SIGNÉ JOSEPH RACAILLE

Paris, le 5 décembre 2000 - Artisan es-musiques populaires, Joseph Racaille demeure un ovni dans le ciel musical français. Quasi inconnu en tant qu'interprète, ce cinquantenaire est en revanche un des arrangeurs les plus recherchés de l'Hexagone. Après avoir sorti cette année un coffret de trois CDs pour le moins hors mode, il est en ce moment sur la scène de l'Européen à Paris pour trois mercredis consécutifs.

Ukulele, BD et second degré

Paris, le 5 décembre 2000 - Artisan es-musiques populaires, Joseph Racaille demeure un ovni dans le ciel musical français. Quasi inconnu en tant qu'interprète, ce cinquantenaire est en revanche un des arrangeurs les plus recherchés de l'Hexagone. Après avoir sorti cette année un coffret de trois CDs pour le moins hors mode, il est en ce moment sur la scène de l'Européen à Paris pour trois mercredis consécutifs.

Trois pochettes à la façon des grandes BD de notre enfance, Blake et Mortimer ou Ric Hochet : Joseph Racaille sur une plage entouré de vahinés (Racaille à Hawaï), au fond d'une ruelle sombre en assassin sans pitié (Signé Racaille) ou porté en triomphe par une foule de contras (Caraï!). Quand on reçoit ce coffret de trois CDs de chacun 25 minutes dans son courrier, qu'on ne connaît pas Joseph Racaille, on s'interroge… Des cédéroms pour une nouvelle BD ? De la promo pour un nouvel humoriste ? Mais qui c'est celui-là ? On ouvre, on regarde, on écoute. Et là, ô surprise, le nez se relève, les oreilles se tendent, on a à faire à un vrai délire musical.

Avec Racaille à Hawaï, on est transporté dans l'univers désuet du ukulélé, minuscule guitare immortalisée par Marilyn Monroe dans Certains l'aiment chaud. Pas très révolutionnaire mais c'est la démarche qui surprend, l'art de remettre au goût du jour un son disparu, très connoté, très cliché. Dans un premier temps, c'est drôle avec Valérie ou Daisy, puis à la longue un chouia ennuyeux (Fleur d'amour).

→ Consignes:
1 – Citez fidèlement le passage de l'article sur Joseph Racaille qui s'ouvre sur les mots « Trois pochettes à » et se clôt sur « vrai délire musical. ».
2 – Dans l'article sur Joseph Racaille, traduisez en anglais la phrase suivante : « Avec Racaille à Hawaï, on est transporté dans l'univers désuet du ukulélé, minuscule guitare immortalisée par Marilyn Monroe dans Certains l'aiment chaud. »
3 – Poursuivez l'article sur Joseph Racaille à la suite de sa dernière phrase.
La liste qui vient ensuite est indépendante de l'article sur Joseph Racaille.

→ Données enregistrées:
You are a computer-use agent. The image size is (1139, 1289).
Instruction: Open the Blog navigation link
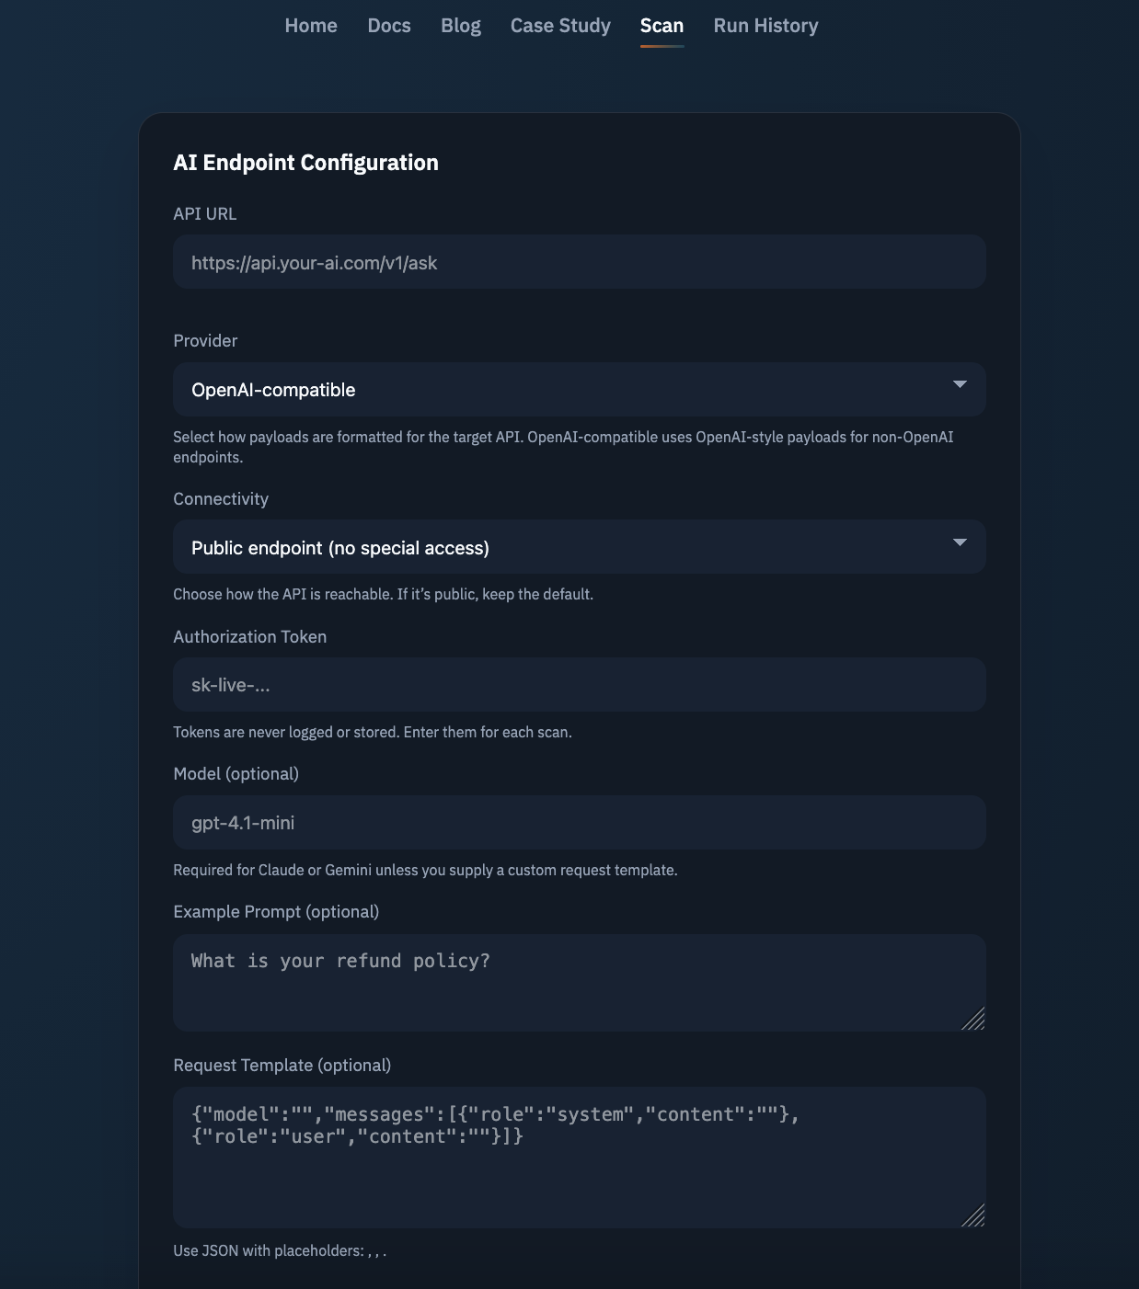click(x=461, y=26)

→ Réponses:
1 –
Trois pochettes à la façon des grandes BD de notre enfance, Blake et Mortimer ou Ric Hochet : Joseph Racaille sur une plage entouré de vahinés (Racaille à Hawaï), au fond d'une ruelle sombre en assassin sans pitié (Signé Racaille) ou porté en triomphe par une foule de contras (Caraï!). Quand on reçoit ce coffret de trois CDs de chacun 25 minutes dans son courrier, qu'on ne connaît pas Joseph Racaille, on s'interroge… Des cédéroms pour une nouvelle BD ? De la promo pour un nouvel humoriste ? Mais qui c'est celui-là ? On ouvre, on regarde, on écoute. Et là, ô surprise, le nez se relève, les oreilles se tendent, on a à faire à un vrai délire musical.

2 – With Racaille à Hawaï, you are transported into the old-fashioned world of the ukulele, the tiny guitar immortalized by Marilyn Monroe in Some Like It Hot.

3 –
Puis sur Signé Racaille, rien n'est signé par lui. Et pour cause, il nous fait un patchwork de reprises pour le moins… inédites : Oh Chéri Chéri de Karen Chéryl, Kung Fu Fighting, légendaire tube seventies ou Barbie Girl, hit international de l'année 97. C'est absurde, c'est dingue, c'est très bien fait. Au milieu de ce délire, on trouve la Nuit je mens de Bashung, très belle version dont l'original fut arrangé par le héros de cet article.

Enfin, avec Caraï!, rythmes latinos et cuivres, deux titres accrochent l'ouïe : Au coiffeur, texte que n'aurait pas renié Boby Lapointe : "Au Coiffeur, quand on sait pas coiffeur,…" ou "Je sors faire pisser le chien, et si tu ne sais pas très bien, je t'apprendrai à faire pisser le chien". Puis, Sidonie, "elle a plus d'un amant, c'est une chose bien connue", inspiré d'un texte de Charles Cros, dont le prix du même nom est censé depuis plus de 50 ans récompenser une production française de qualité… Le débat est ouvert.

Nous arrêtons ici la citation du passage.